I skipped out on the opportunity to hear the Redwood Symphony power its way through Beethoven's and Shostakovich's Fifths (two of my favorite symphonies, but they don't really go together) so that I could take the exceedingly rare (west coast premiere, it says) opportunity to hear Marc Blitzstein's World War II epic The Airborne Symphony from a rather ad hoc, but magnificently skilled, ensemble called Curious Flights.

But this is the last time I try to dine in the City before a Saturday concert. I sat for so long without even a glass of water or an attempt to take my order that I realized that even two hours wasn't going to be long enough to have dinner in; so I got up and left and, nourished only by a salami stick and some corn chips from a nearby deli, hobbled over to the main hall of the SF Conservatory for the concert whose first half consisted of some other curious works of that era from American composers: Copland's Sextet (clarinet, piano, string quartet), one of the more agreeable outputs from his early modernist period. Samuel Barber's A Stopwatch and an Ordnance Map, his setting of a poem by Stephen Spender (or, as the typo-ridden program book had it, "Splender") about the death of a soldier in the Spanish Civil War for men's choir accompanied by timpani. Extremely eerie, and hard to believe it was by the composer of Knoxville: Summer of 1915. And, some film score songs by Erich Wolfgang Korngold, some with exceedingly fruity lyrics by Oscar Hammerstein, sung with full-throated disregard of campiness ("I mean to say 'I love you'!!") by tenor Brian Thorsett.

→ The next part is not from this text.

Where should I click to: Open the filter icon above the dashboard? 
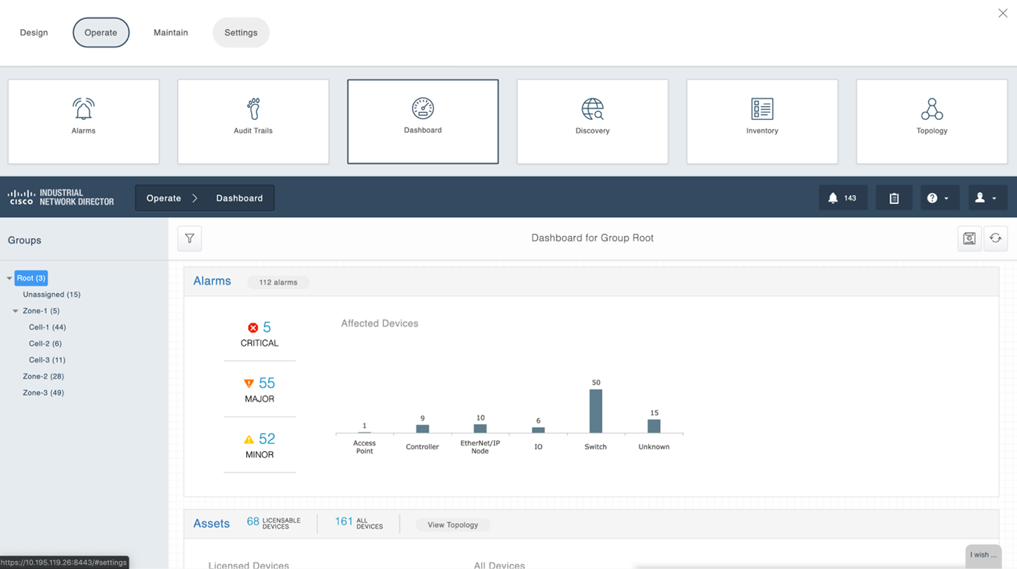pos(190,238)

Blitzstein spent most of WW2 writing The Airborne Symphony, though it didn't get finished and performed till 1946, hampered by the disappearance in shipment of a trunk with most of the score in it; Blitzstein had to rewrite the work from memory and then found, when the trunk turned up, that the second version was much better. I can only wonder what the first was like.

It's scored for large orchestra, men's chorus, two male soloists, and an unceasingly chatty spoken narrator, who is probably most responsible for the work's obscurity. (The program note suggested that the history of narrated music, in which it cites Lincoln Portrait and A Survivor from Warsaw but not Peter and the Wolf, is not a successful one.) Perhaps only the earnest and unironic performance of radio announcer David Latulippe in this role saved it. Blitzstein wrote all the texts, so blame him.

The symphony is in three movements, each divided into several parts: the first movement traces the history of dreams of flight up through Kitty Hawk; the second on the horrors of aerial war; the third taking the view of Allied airmen. The bulk of the music is of a kind familiar to anyone who knows Soviet patriotic music of the same period, or all the other fanfares from the same series as Copland's for the Common Man but which have been deservedly forgotten. It's a huge sound, brassy, featuring striving melodies over large blocky harmonies.

There are, however, breaks from this program. The second movement includes a sarcastic choral hymn to Hitler in erratic, bouncy, heavily dotted rhythm. The third movement depicts the airman's life in a light choral song on the theme of "hurry up and wait." This is followed by an extremely quiet account of one such man trying to write a letter home to his girlfriend, sung softly and tenderly by baritone soloist (Efrain Solis) with all the true emotion missing from the bombastic Korngold songs. For the ending, Blitzstein avoids getting all peroratory, allowing darker harmonies in his scoring and having the narrator repeatedly intone the words "Not without warning!"

This monster of a piece - it's an hour long - was excellently and cleanly performed by all, under the direction of Alasdair Neale, a conductor with a heart-on-sleeve style and a willingness to tackle all sorts of odd repertoire. I doubt I will ever need to hear this again, but I'm so glad I heard it this once.